Capturing and maintaining the attention of any audience is a complex and challenging task. Every day our world becomes ever more cluttered with new information, new messages, and new media, to the point where sorting the important from the insignificant, the mundane from the meaningful, can become an arduous burden. This overload of information has lead to what Beck and Davenport (2001) describe as the “attention economy” where, they contend, as the amount of available information increases, the amount of attention available to consume this information declines.  Thus, as Steve Rubel (2007) asserts, growing demands on our time and attention cause us to seek out the shortest, fastest information solution – “brevity rules” he insists. However, as information saturates our world, we have chosen paradoxically to increase this saturation with a fascination for the trivial – witness the phenomenal growth of celebrity gossip sites such as Perez Hilton and E-online. The deficit of attention is not the only reason why the always-brief Twitter is popular. As the use of mobile telephones has grown, so too has the acceptance of self-publishing in the condensed format of text messaging  (Rubel, 2007); a fact on which Twitter has cleverly capitalised. Along with this surge in mobile communications, social networking technologies bring even more information to people’s lives; however, this same technology also provides people the ability to switch off and control the various sources of information.
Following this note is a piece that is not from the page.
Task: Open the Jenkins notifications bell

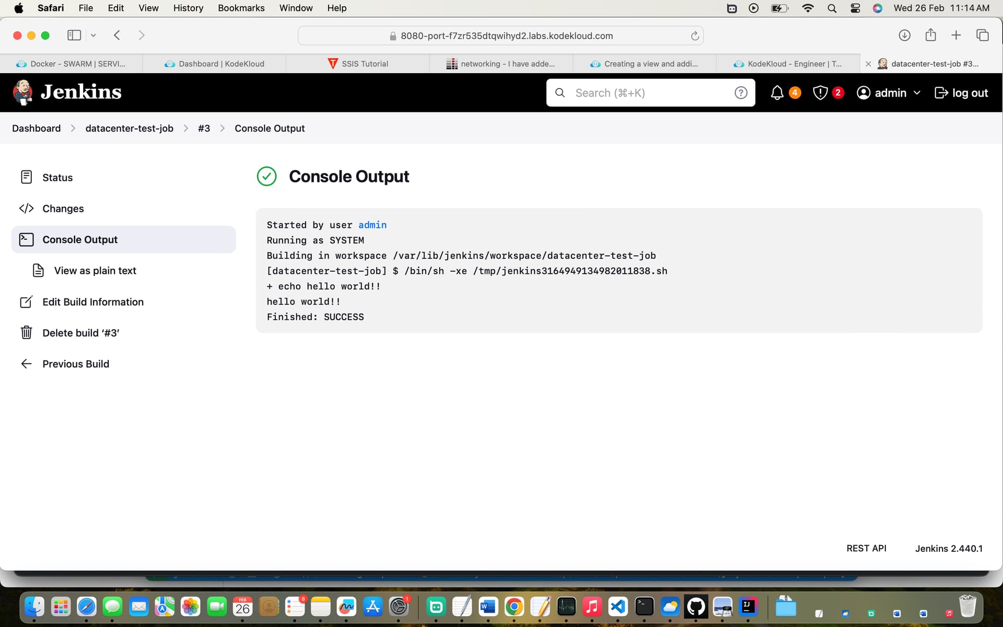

Twitter, as a bare-bones social networking site, provides users with the choice to ‘follow’ or be ‘followed’ by any number of other users; and this provides people with the sought-after modulation to the noise created by incoming information.

Regardless of Twitter’s sociological and technological origins the system has attracted more than its share of critics. Technology writer and pundit, Andrew Kantor claims that Twitter is “a bad, bad thing” because participating in the Twitter experience is to admit that we are yet sufficiently connected, and secondly, we have gullibly bought into the idea that we need new technologies to be even more connected. Clearly, Kantor is not a fan; and neither is Dave Cote, an opinionated blogger regularly scathing of many new web technologies. Cote, in a tone laden with sarcasm, rails against Twitter claiming that “(t)witter is for twits” and is “pathetic and worthless.” Furthermore, Lev Grossman, of Time Technoculture, suggests that Twitter  is “like the cocaine of blogging or email but refined into crack.” Clearly Grossman, too, is no fan. However, critics such as Kantor, Cote, and Grossman may well have missed the point of Twitter, suggests Clive Thompson who proposes that the only way to understand Twitter is to participate in the experience. “Scrolling through random Twitter messages”, he says, “can’t explain the appeal. You have to do it – and more important, do it with friends.”  Whichever side of the debate people accept as accurate, there appears little doubt that Twitter is both controversial and popular; and with the intense scrutiny caused by these polar opinions, Twitter will no doubt be in the news for some time to come. How, though, is this important to people considering using Twitter for social media marketing, particularly in Australia?

Research shows that Twitter users are concentrated in North America, central Asia, and Western Europe. The city with the highest Twitter usage is Tokyo, followed by New York and San Francisco. Rounding out the top 10 cities by usage is Singapore and Madrid. It is worthwhile noting that Twitter usage in Australia is concentrated on the capital cities and just a few regional centres; and this represents an exciting opportunity for businesses and career-minded individuals. Those who can make sense of Twitter – just a small part of the web 2.0 jungle – prior to the technology becoming mainstream in Australia, give themselves and their business a clear, compelling, competitive advantage.

References

John Beck, & Davenport, T. (2001). The Attention Economy: Understanding the New Currency of Business: Harvard Business School Press.

Rubel, S. (2007). The case of the incredible shrinking blogosphere. Advertising Age, 78(31), 17. Retrieved September 3, 2007, from Proquest database.